But recollection can also trip us up. For one, we have poor memory. The more we remember an incident the more we distort it. So I seem to remember "how I used to go ... with shouts of joy and praise among the festive throng" (42), glossing over all those other blemishes I'd rather not remember. The sense of the strange indifference of God wearies me when, by the rivers of a place I do not call home, I remember Zion and what it used to mean.
So does the psalmists' practice of recollection do more harm than good? Does it clot the blood or rip the wound open again? I think what makes the difference is what we remember.

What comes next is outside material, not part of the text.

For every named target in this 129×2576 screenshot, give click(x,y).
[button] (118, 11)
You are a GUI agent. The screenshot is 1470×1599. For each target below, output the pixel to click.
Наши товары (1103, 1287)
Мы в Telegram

The psalmists call to mind (1) God and who he is, (2) the acts of God throughout human history, and (3) God's Law. So the psalmist is not trying to remember all those subjective experiences he had of God, fallible as they are. Remembering my own past is easy enough; my depression lends itself to easing into thoughts of the glory days. The psalmist instead focuses on the objective fact of God: who he is, what he has done in the large scheme of things, and who we are to him.
And I guess this is why I'm writing a blog - to help myself think about "whatever is true, whatever is noble, whatever is right, whatever is pure, whatever is lovely, whatever is admirable..." I write to help myself think of the culmination of all these qualities in one being, God. I do not know if God will cure my depression or loneliness, but maybe I will find some bit of comfort in thinking in him.